The proposed architecture was implemented on Xilinx Virtex4 FPGA family and a Virtex4 FX 100 using Xilinx ISE 8.1i. was used which supports up to 16K single size signatures of 32 bytes. The architecture has 4 hash functions and a quad-port memory with the required lookup table size is used to perform 4 concurrent memory accesses. The lookup table (4x16kx14 bits) and result table (16kx256 bits) were both implemented using the FPGA’s on-chip embedded SRAM blocks.
All hardware elements of our scheme are implemented on the FPGA, while software functions such as the setup algorithms are executed on the host processor. A clock speed of 150 MHZ was achieved on the FPGA. Therefore by processing one byte per clock cycle, present design can achieve 1.2 Gbps of throughput.
PRESENTING RESULTS AND COMPARISONS
Table 2 shows the results of our scheme against latest reported research on string matching designs. Note that methods like the ones proposed by Dharmapurikar et al. (2004) and Attig et al. (2004) need off-chip memories to verify their approximate matching results which are not shown in this table.

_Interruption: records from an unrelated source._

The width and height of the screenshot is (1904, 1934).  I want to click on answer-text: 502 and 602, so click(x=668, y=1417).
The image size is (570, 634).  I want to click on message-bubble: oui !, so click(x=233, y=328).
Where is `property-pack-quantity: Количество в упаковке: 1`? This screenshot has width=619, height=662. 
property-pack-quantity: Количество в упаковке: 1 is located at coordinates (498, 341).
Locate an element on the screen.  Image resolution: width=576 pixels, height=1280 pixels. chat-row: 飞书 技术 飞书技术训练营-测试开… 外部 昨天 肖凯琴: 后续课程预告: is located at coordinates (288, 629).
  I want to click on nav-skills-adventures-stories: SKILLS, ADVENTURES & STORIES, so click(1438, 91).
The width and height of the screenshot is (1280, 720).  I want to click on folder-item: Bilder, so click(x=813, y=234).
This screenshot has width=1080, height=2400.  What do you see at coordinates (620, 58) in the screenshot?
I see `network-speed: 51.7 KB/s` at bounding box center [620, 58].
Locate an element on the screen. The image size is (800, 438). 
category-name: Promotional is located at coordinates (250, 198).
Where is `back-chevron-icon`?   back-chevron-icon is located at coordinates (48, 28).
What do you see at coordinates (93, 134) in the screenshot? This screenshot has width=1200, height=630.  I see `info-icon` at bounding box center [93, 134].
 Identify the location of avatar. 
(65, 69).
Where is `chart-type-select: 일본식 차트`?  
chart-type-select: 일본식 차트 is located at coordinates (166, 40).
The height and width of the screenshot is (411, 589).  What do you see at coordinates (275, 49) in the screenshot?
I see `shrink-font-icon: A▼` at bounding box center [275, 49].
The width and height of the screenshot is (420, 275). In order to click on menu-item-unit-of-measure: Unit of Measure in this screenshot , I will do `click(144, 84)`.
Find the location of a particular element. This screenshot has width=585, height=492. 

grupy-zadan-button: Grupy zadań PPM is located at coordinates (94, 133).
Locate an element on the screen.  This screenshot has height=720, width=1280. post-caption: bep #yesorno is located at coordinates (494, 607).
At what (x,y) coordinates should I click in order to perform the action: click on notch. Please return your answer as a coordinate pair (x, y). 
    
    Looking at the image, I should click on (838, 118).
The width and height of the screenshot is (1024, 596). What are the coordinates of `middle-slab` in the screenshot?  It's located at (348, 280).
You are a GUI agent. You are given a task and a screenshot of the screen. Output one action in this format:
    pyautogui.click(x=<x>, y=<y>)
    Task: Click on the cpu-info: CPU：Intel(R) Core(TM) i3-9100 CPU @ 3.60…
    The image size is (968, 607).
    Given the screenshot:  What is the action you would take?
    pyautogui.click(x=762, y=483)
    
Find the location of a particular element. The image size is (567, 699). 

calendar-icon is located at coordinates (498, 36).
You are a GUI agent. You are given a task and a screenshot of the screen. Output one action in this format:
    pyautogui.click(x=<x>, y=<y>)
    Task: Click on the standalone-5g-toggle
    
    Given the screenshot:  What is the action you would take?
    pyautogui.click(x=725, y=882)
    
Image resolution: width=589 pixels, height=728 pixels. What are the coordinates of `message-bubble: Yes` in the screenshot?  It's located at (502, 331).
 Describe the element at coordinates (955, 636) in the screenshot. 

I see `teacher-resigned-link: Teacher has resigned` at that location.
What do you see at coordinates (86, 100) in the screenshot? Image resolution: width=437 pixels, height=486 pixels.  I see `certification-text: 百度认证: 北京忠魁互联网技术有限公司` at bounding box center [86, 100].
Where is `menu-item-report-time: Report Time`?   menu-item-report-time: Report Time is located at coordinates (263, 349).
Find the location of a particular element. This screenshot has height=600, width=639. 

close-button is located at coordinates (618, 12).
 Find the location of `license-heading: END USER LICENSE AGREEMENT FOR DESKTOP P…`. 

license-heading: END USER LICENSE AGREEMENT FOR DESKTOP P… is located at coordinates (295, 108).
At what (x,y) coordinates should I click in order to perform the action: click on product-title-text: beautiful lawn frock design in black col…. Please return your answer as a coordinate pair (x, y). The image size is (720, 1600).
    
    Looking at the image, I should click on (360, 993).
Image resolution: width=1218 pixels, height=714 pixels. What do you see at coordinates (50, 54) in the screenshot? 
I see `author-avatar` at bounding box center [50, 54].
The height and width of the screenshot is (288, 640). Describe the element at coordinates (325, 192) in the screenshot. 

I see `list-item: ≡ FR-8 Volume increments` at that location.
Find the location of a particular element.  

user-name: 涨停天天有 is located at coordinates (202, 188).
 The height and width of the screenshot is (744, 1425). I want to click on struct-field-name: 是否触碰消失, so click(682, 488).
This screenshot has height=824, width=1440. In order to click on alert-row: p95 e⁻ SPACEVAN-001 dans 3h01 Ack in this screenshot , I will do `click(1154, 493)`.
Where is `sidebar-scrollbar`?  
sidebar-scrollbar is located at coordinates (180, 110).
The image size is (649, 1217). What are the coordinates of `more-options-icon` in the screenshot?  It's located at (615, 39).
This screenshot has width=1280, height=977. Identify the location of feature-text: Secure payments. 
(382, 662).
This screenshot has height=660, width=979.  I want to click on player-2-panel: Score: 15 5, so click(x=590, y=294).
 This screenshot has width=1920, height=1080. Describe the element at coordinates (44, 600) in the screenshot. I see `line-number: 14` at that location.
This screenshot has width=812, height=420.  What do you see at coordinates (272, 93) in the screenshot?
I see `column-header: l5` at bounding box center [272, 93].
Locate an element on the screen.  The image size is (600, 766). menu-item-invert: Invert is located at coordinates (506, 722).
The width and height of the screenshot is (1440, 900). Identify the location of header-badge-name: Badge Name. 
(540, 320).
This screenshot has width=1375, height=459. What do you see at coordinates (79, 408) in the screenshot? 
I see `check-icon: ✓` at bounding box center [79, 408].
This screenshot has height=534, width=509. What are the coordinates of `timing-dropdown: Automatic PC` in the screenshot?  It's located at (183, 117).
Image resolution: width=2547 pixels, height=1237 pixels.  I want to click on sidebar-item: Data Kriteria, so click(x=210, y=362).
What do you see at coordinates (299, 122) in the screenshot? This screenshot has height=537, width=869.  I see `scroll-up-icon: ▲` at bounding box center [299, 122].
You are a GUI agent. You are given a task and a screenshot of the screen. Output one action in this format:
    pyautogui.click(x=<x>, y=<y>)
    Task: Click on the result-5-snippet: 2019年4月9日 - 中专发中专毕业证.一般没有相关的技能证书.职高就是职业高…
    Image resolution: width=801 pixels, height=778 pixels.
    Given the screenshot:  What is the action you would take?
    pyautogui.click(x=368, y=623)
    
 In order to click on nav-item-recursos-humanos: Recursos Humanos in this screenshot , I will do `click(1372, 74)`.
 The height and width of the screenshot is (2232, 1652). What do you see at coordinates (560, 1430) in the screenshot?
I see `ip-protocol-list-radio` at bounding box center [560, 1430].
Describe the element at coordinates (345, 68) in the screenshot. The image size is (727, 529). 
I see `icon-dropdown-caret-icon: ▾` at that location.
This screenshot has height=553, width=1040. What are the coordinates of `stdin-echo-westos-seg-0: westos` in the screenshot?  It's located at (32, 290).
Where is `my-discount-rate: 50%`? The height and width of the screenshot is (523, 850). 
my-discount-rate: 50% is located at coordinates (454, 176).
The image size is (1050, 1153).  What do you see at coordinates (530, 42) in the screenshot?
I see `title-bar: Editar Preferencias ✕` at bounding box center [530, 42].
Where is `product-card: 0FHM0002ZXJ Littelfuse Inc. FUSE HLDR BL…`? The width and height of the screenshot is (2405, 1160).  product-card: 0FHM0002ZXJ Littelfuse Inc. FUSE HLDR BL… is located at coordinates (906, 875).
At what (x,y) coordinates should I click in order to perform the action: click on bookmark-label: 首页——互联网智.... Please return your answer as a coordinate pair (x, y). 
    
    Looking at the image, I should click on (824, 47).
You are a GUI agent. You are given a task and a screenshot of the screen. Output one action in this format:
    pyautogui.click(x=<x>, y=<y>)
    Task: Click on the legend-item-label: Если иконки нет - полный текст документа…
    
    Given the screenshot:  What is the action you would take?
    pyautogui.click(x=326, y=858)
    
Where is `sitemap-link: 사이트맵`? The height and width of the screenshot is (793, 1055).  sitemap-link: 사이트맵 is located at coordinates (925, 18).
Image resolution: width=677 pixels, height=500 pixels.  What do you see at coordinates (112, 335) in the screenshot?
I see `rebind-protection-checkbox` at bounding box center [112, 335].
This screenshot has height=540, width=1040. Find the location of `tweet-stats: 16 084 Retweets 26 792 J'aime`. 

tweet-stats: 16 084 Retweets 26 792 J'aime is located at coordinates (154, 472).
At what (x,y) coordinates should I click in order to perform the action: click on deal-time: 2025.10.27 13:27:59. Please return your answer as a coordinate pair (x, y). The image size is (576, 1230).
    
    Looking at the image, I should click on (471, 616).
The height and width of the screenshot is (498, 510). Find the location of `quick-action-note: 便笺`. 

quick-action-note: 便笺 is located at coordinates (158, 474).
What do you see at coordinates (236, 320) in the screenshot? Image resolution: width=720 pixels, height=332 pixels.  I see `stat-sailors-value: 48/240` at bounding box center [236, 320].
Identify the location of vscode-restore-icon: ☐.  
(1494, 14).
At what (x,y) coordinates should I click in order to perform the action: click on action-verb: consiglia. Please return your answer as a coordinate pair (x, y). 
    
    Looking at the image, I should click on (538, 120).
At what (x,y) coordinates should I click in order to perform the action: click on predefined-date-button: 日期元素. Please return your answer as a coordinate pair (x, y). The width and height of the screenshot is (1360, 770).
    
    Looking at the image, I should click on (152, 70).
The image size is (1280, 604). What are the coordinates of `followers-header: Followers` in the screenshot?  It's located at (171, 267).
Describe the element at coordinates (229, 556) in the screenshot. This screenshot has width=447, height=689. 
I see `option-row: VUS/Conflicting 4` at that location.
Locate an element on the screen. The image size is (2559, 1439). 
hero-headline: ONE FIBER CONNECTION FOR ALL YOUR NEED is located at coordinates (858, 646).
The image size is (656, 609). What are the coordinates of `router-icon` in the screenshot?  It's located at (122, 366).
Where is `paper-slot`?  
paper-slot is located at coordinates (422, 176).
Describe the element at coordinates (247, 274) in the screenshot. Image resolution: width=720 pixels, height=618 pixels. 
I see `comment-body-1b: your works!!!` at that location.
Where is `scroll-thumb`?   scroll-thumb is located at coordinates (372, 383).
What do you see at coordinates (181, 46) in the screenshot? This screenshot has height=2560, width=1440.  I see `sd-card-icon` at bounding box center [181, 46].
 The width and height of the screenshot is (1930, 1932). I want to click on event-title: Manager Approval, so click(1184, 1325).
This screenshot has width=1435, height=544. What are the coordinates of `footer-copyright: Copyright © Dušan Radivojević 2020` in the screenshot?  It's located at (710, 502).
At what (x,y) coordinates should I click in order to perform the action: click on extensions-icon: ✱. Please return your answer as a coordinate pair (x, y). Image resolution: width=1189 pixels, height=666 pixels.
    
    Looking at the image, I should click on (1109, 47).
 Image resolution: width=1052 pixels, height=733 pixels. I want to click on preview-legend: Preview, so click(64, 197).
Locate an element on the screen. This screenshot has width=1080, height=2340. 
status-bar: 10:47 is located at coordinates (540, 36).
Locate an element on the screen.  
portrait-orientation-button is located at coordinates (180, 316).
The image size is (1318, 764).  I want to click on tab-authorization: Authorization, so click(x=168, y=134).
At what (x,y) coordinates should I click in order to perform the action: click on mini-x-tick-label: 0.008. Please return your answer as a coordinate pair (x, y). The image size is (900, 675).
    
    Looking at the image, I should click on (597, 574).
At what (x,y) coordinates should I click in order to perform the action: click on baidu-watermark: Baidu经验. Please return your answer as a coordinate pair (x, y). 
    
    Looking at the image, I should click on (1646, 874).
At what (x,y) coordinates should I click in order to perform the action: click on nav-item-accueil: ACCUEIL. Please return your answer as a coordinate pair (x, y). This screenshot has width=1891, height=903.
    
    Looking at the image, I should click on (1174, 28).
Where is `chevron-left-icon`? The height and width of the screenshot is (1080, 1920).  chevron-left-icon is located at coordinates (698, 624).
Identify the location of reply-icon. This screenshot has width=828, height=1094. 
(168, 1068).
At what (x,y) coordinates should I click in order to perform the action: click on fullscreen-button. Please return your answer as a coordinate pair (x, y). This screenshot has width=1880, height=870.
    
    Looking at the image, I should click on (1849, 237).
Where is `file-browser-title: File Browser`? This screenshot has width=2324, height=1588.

| Table 2: | Results of our scheme and other FPGA-based string matching approaches |
More importantly, we should note that most of the approaches listed in this table use Snort rule set in their implementations. In these schemes, by preprocessing the signature strings and taking advantage of the optimization techniques they improve the performance and efficiency of their implementations. In contrast, we did not make any assumptions about the string set. Thus the type of strings has no role in our reported results. Therefore changing the string set does not affect the performance and efficiency of our work while it may affect the performance and efficiency of previously reported methods.
However, the comparison shown in Table 2 indicates that our design has a better performance and higher efficiency seen by the Throughput/(LogicCells/Char) metric value compared to the best reported schemes. Since our design mainly makes use of embedded on-chip memory blocks and the logic resources required for implementing our scheme are independent of the number of strings, our design has a better metric value (more than 25% better) compared to the best result of previously reported schemes.
CONCLUSIONS
In this study, a storage-efficient architecture for the String Matching problem was presented. This scheme is based on a recently proposed hashing scheme called Bloomier filter, which is a memory efficient data structure. It leads to a simple yet powerful architecture which can handle several thousands of strings at high rates and is amenable to on-chip realization. Due to its dependence on only on-chip memory, it is more scalable in terms of speed and the size of the string set, when compared to other hardware approaches based on FPGA.
Present scheme can be used as a basic building block to architect solutions for network intrusion detection as well as for generic content searches. As network speed increases, our scheme will be invaluable for maintaining the required performance and efficiency.